Lee Manning
- Manning at the 2024 Summer Paralympics

Personal information
- Born: 11 January 1990 (age 36)

Sport
- Sport: Wheelchair basketball
- Disability class: 4.5

Medal record
Men's wheelchair basketball
Representing Great Britain
Paralympic Games
| Silver medal – second place | 2024 Paris | Team |
| Bronze medal – third place | 2016 Rio | Team |
| Bronze medal – third place | 2020 Tokyo | Team |
World Championship
| Gold medal – first place | 2018 Hamburg | Team |
| Silver medal – second place | 2022 Dubai | Team |
| Bronze medal – third place | 2026 Ottawa | Team |
Men's 3x3 wheelchair basketball
Representing England
Commonwealth Games
| Bronze medal – third place | 2022 Birmingham | Team |

= Lee Manning =

British wheelchair basketball player (born 1990)

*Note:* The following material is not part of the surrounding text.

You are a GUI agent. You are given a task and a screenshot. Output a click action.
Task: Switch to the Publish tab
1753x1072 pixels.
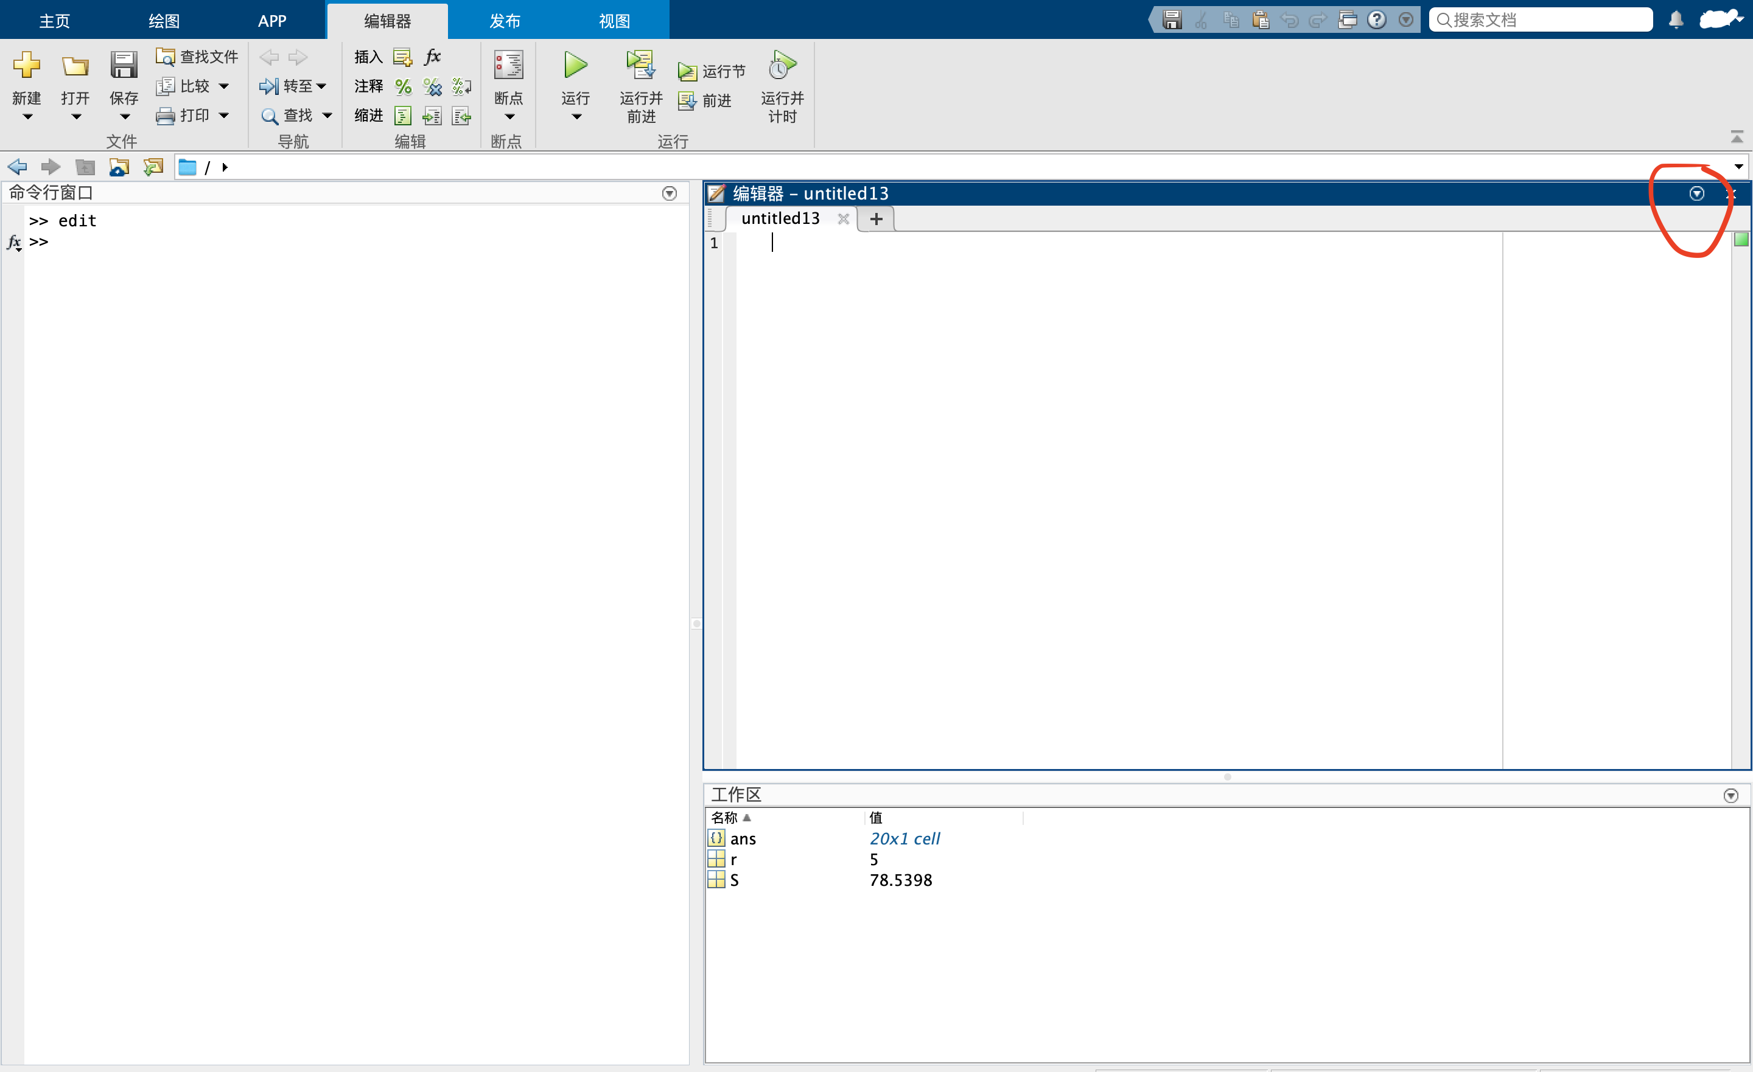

Lee Manning (born 11 January 1990) is a British wheelchair basketball player and a member of Great Britain men's national wheelchair basketball team.

==Career==
Manning made his Summer Paralympic Games debut for Great Britain at the 2016 Summer Paralympics and won a bronze medal in wheelchair basketball.

He competed at the 2018 Wheelchair Basketball World Championship and helped Great Britain win their first gold medal in Wheelchair Basketball World Championship history.

He represented Great Britain at the 2020 Summer Paralympics and won a bronze medal in wheelchair basketball. During the bronze medal match against Spain, he recorded 11 points and 21 rebounds for a double-double. He again represent Great Britain at the 2024 Summer Paralympics and won a silver medal in wheelchair basketball.

In September 2026, he competed at the 2026 Wheelchair Basketball World Championships and won a bronze medal.